C'est dans les Alpes que l'on rencontre la plus grande diversité morphologique, dû à la grande variété de conditions stationnelles dans lesquelles se développe cette essence. Les facteurs à l'origine de la forme de l'arbre sont variés. On y trouve l'influence du climat (vent, neige, ...), de la pente, de l'exposition, du substrat rocheux et des phénomènes de compétition intra- et inter-spécifique dans les secteurs les plus denses. Les dégradations d'origine anthropique y sont actuellement négligeables, mais celles pratiquées par le passé sont encore visibles sur les plus vieux individus. L'âge est également un facteur intervenant dans la forme de l'arbre mais son effet est souvent masqué par les facteurs précédemment décris.

Dans les peuplements pyrénéens, la superficie occupée par ce taxon est très réduite et les conditions écologiques relativement homogènes. On rencontre cependant plusieurs types morphologiques différents, mais concernant souvent un petit nombre d'individus. La forme conique y est très majoritaire, mais on y trouve aussi quelques individus au port tourmenté, cupressoïde, sphérique, étalé ou en cépée (Franc, 1994; Bertaudière et al., 1999).

En Espagne, la superficie occupée par le Genévrier thurifère est telle que l'on y trouve toutes les formes décrites pour les populations françaises, mais également des formes particulières liées à diverses pratiques sylvicoles ou au pâturage (cf. Figure 22).

(d'après Blanco Castro et al., 1997)

Figure 22: Différentes silhouettes de genévriers thurifères en Espagne

On y rencontre notamment des thurifères dont la base du tronc a été élaguée afin de permettre le développement d'une strate herbacée sous le houppier de l'arbre, pour favoriser le pâturage

(cf. Planche 2 p. 81, Photo n° 7). Cette pratique sylvicole permet en outre de récupérer les branches issues de l'élagage comme bois de chauffage.
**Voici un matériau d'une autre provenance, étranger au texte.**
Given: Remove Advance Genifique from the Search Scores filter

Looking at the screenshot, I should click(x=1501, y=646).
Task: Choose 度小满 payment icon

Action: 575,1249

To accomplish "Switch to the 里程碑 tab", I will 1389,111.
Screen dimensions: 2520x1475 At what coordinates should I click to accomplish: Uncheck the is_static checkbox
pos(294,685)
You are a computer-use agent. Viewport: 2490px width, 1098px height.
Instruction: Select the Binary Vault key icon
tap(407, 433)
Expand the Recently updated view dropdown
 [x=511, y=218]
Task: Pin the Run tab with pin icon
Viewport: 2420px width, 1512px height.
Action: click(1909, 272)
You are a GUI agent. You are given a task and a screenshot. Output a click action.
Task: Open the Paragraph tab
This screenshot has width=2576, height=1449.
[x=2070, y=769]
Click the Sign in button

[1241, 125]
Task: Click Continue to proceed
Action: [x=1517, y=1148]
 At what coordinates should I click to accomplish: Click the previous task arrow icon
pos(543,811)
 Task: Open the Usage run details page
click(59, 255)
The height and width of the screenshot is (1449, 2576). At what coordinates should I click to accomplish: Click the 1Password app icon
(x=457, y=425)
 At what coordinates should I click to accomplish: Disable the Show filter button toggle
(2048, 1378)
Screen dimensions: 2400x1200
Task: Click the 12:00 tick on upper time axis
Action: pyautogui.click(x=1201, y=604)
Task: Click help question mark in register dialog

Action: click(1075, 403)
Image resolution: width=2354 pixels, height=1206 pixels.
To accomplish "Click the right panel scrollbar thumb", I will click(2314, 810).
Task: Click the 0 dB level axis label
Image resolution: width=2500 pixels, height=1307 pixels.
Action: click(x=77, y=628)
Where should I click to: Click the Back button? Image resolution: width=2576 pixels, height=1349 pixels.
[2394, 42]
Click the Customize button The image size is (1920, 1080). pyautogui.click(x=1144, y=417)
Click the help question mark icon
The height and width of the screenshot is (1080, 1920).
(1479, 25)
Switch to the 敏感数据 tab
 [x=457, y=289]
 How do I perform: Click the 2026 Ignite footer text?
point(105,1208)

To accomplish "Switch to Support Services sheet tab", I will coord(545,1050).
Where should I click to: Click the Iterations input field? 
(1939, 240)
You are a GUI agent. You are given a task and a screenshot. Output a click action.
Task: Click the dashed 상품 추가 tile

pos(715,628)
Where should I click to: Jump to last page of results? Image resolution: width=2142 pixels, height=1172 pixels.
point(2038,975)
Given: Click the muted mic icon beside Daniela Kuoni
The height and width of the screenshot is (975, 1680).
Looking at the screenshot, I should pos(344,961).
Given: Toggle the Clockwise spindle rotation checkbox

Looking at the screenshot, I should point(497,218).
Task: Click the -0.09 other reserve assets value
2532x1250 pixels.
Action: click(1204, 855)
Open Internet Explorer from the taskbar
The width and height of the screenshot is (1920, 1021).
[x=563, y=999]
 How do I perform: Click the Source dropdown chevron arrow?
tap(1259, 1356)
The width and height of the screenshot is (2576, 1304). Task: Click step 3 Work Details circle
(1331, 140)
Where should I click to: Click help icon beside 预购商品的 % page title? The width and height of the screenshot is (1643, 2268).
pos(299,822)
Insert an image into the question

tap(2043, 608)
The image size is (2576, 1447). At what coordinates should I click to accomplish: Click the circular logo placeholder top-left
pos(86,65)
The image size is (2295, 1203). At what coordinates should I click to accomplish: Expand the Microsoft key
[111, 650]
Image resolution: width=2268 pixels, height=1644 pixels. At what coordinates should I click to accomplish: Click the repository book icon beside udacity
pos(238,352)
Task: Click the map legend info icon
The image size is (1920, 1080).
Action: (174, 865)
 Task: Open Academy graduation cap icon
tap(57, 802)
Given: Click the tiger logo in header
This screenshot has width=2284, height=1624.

Un autre type morphologique très particulier est celui présenté sur la Photo n° 8 (cf. Planche 2, p. 81), fréquent dans la région d'Arcones, mais nous ne possédons pas suffisamment d'éléments pour tenter d'expliquer le déterminisme de cette forme.

Au Maroc, dans les limites géographiques de la vallée de l'Azzaden, nous avons tenté de décrire les grands types architecturaux et de déterminer les facteurs qui en sont à l'origine. Dans ce but, au codage numérique des arbres, issu de la méthode de mesure de la phytomasse, a été substitué un codage par couleurs, afin d'obtenir une représentation schématique de la forme des 102 individus échantillonnés. Ce type de représentation présente deux avantages pour une visualisation rapide de la forme générale de l'arbre:

¾ suppression de l'arrière plan et des ombres qui sur la photo constituent une gêne visuelle

¾ passage en mode bicolore permettant de distinguer plus facilement les différents compartiments de l'arbre (feuillage, tronc et branches).